2 minute read

Type Ahead system can also be called “auto-complete” or “incremental search”system etc.

Step1: Scope the problem

Let’s assume our system will have

  • return 5 results as system type each character.
  • we assume all search queries have lowercase characters

And what we values most:

  • fast response time
  • relevant sorted
  • scalable

Step2: High Level Design

At the most high level, the system should be broken into two parts:

  • Data Gathering: aggregate user’s input in real time
    • The basic idea behind Data Gathering is we maintain a frequency table for each input.
  • Query Service: respond 5 results based on user’s input
    • Basic idea is based on the input, we find the most 5 frequent records from above table and return to user

Step3: Design Deep Dive

High level design give us the basic idea how’s the system looks like.

Now let deep dive into each flow.

Trie

Trie Tree is also called prefix tree etc. here is the wiki page

To be short, it’s a tree-like data stucture which can compactly store strings.
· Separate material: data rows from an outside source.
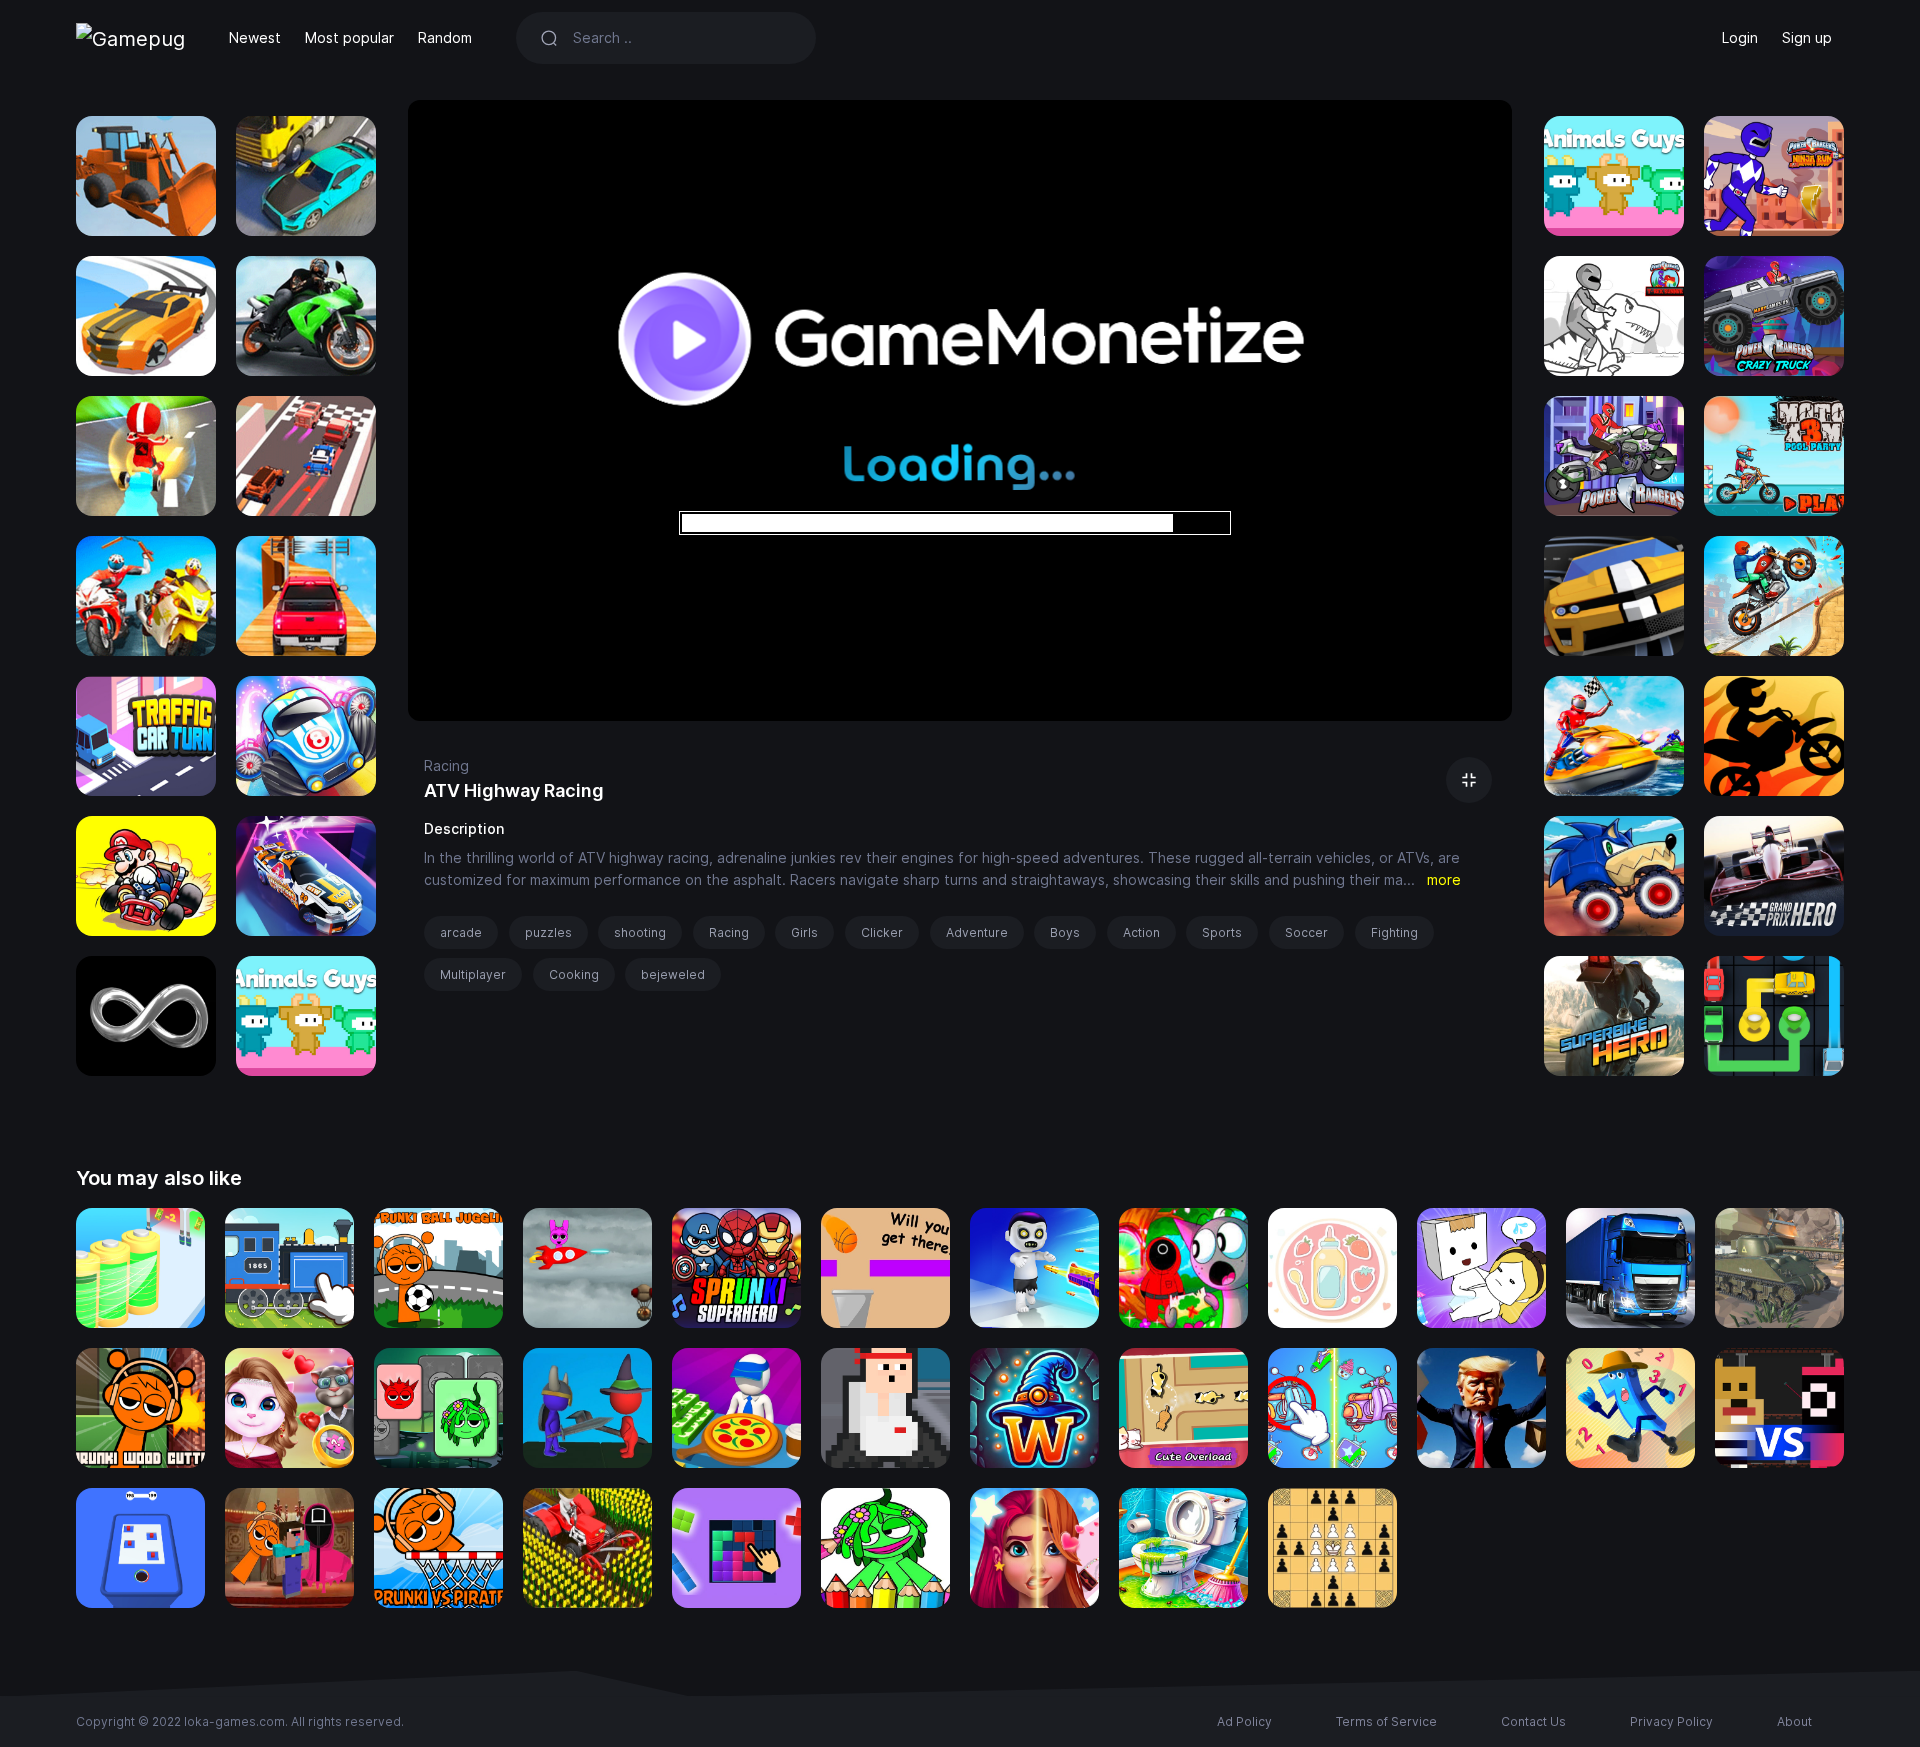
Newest (255, 37)
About (1794, 1721)
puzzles (548, 932)
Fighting (1394, 932)
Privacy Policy (1671, 1721)
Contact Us (1533, 1721)
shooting (640, 932)
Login (1740, 37)
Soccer (1306, 932)
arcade (461, 932)
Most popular (349, 37)
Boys (1065, 932)
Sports (1222, 932)
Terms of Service (1386, 1721)
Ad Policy (1244, 1721)
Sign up (1807, 37)
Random (445, 37)
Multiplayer (473, 974)
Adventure (977, 932)
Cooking (574, 974)
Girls (804, 932)
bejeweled (673, 974)
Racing (446, 765)
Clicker (882, 932)
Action (1141, 932)
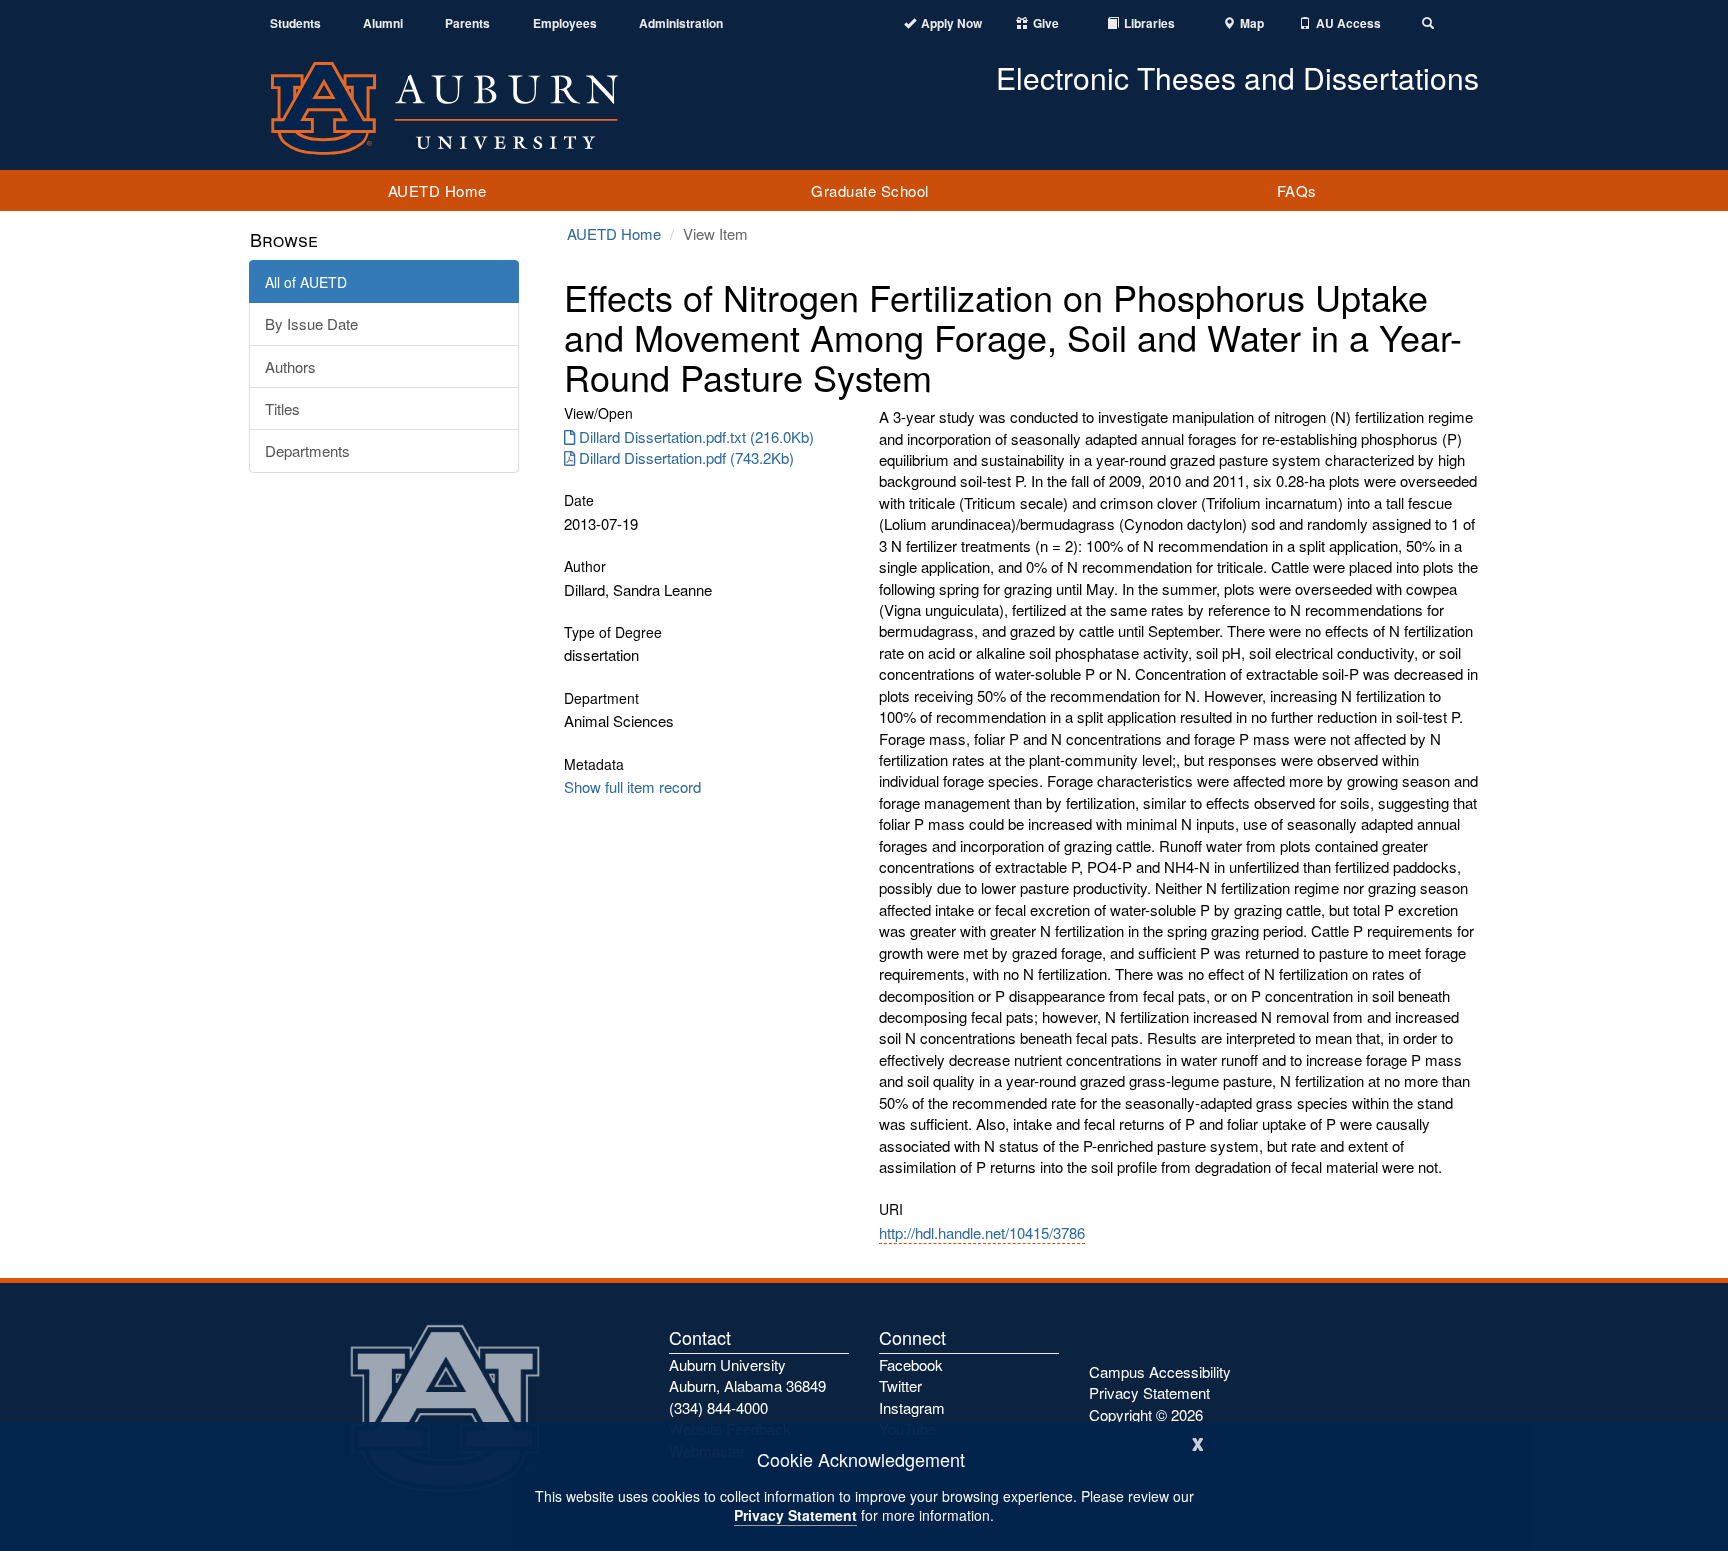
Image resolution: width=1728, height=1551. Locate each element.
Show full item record (632, 786)
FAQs (1297, 190)
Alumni (383, 23)
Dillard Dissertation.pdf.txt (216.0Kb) (696, 436)
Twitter (900, 1385)
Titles (282, 408)
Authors (290, 366)
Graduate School (870, 190)
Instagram (912, 1407)
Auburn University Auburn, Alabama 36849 (747, 1375)
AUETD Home (437, 190)
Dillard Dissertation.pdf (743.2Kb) (686, 457)
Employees (565, 23)
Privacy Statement (795, 1515)
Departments (307, 450)
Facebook (911, 1364)
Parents (467, 23)
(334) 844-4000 (718, 1407)
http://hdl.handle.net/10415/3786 (982, 1232)
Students (295, 23)
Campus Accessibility (1160, 1371)
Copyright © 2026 (1146, 1414)
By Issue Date (311, 323)
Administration (681, 23)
Here are some key features:

  • root note represent empty string
  • each node stores a character and has 26 children
  • each tree node represent a single word

The left part is more like algorithm instead of system design, so I will ignore the left part.

Attention, the optimization part of Trie tree is, on each node ,we maintain one more field storing the most frequent result of that nodes, i.e. top 5 records starting with the nodes.

Data Gathering Service

In high level design part, we mentioned we will maintain a frequency table for user’s input.

It’s common sense that we cannot update this frequency table in real time cause it’s a resource consuming operation.

Instead, we can make it as offline operation which can be performed when server is not busy.

  • input records: Store the original input from users
  • aggregator: we can do some pre-compute on raw input, then aggregate their frequency based on time period etc.
  • workers: set of servers that build the trie data structure and store it in DB
  • trie db: since we will periodically build trie tree, we can take a snapshot of it, searilize it and store the serialized data in database. Document DB like MongoDB are good fits for it.

Query Service

From Above chart we can say we store the Trie data in Trie cache.

Then we can get the result from Trie Cache

  • input will first hit load balancer
  • load balancer will direct to web server with light load
  • web server first fetch the result from Trie Cache
  • if cache don’t have data, then we go to DB to search the result

Scalability

As you can imagine, our app is a storage sensitive app because we need to store a big volume of data.

The easiest sharing way is based on prefix, say the inputs starting with a-h go to server A, the inputs starting with j - q to server b etc.

This sharding need to be done very carefully since some prefix has more results than other prefix.

Step4: Wrap Up

Finally we can discuss the trade-off of design, say

  • this design cannot reflect breaking news. since we only periodically update the trie cache
    • solution is we can adopt some stream processing like Spark.